Relativistic Particle Transport and Acceleration in Structured Plasma Turbulence

TL;DR

This paper investigates how relativistic particles gain energy in 3D plasma turbulence, revealing stochastic acceleration mechanisms and the role of large-scale structures in exponential energization, with implications for astrophysical phenomena.

Contribution

It demonstrates that turbulent plasma induces stochastic acceleration of relativistic particles and identifies conditions for exponential energization within large-scale structures.

Findings

Particles are accelerated via a second-order Fermi process.

Large-scale structures trap particles, leading to exponential acceleration.

Results are relevant for understanding astrophysical plasma turbulence.

Abstract

We discuss the phenomenon of energization of relativistic charged particles in three-dimensional (3D) incompressible MHD turbulence and the diffusive properties of the motion of the same particles.

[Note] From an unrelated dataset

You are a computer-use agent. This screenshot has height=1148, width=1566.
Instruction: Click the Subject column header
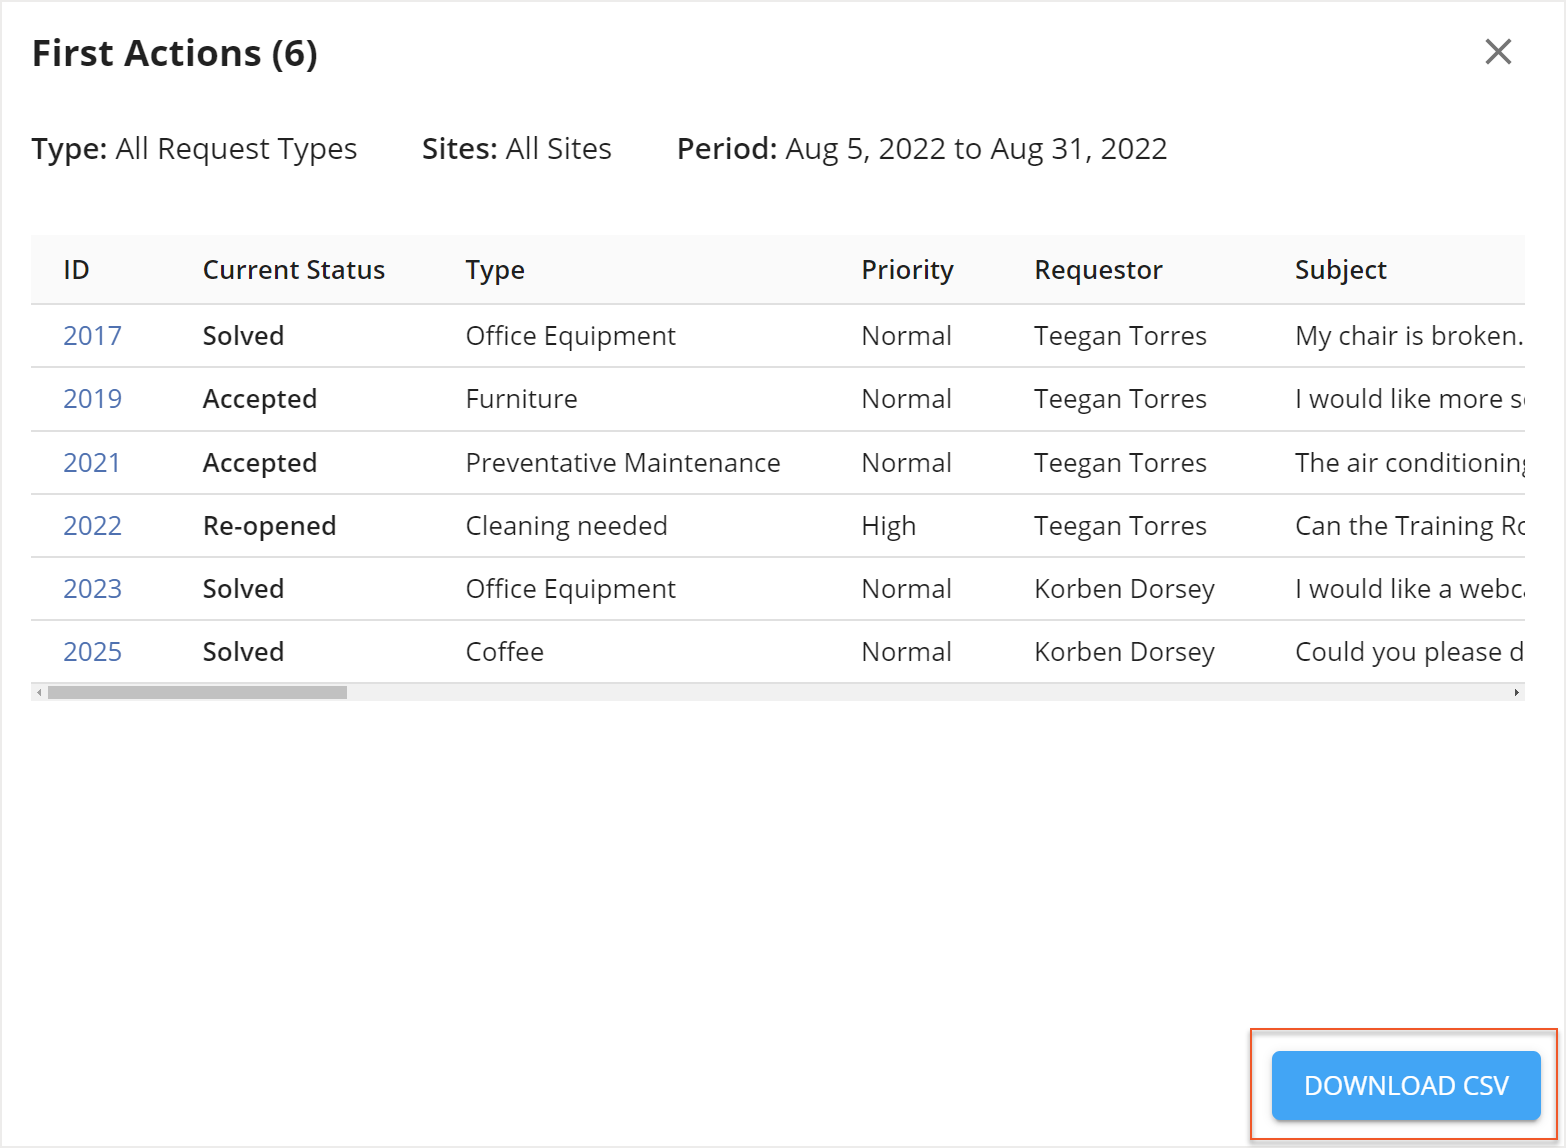click(1340, 269)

We show that the random electric field induced by turbulent plasma motion leads test particles moving in a simulated box to be accelerated in a stochastic way, a second-order Fermi process. A small fraction of these particles happen to be trapped in large-scale structures, most likely formed due to the interaction of islands in the turbulence. Such particles get accelerated exponentially, provided their pitch angle satisfies some conditions. We discuss at length the characterization of the accelerating structure and the physical processes responsible for rapid acceleration. We also comment on the applicability of the results to realistic astrophysical turbulence.